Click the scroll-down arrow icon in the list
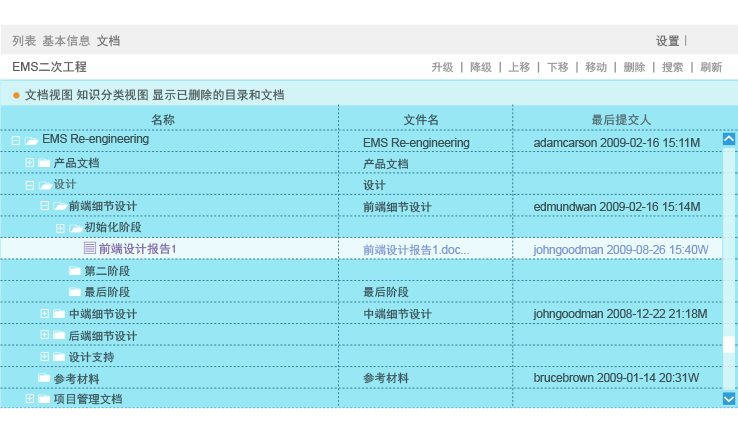[728, 398]
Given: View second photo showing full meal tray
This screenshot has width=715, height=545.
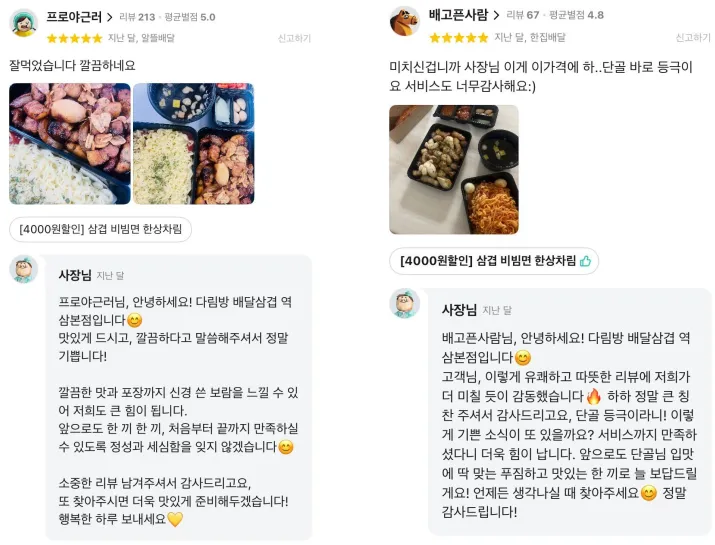Looking at the screenshot, I should click(193, 144).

# YOUR OBJECTIVE
Reproduce every line of the rows above word for word, leaving out the pictures.

# COMPLETED TASK
Click the scroll-down arrow icon in the list
[728, 398]
Given: View second photo showing full meal tray
This screenshot has width=715, height=545.
Looking at the screenshot, I should click(193, 144).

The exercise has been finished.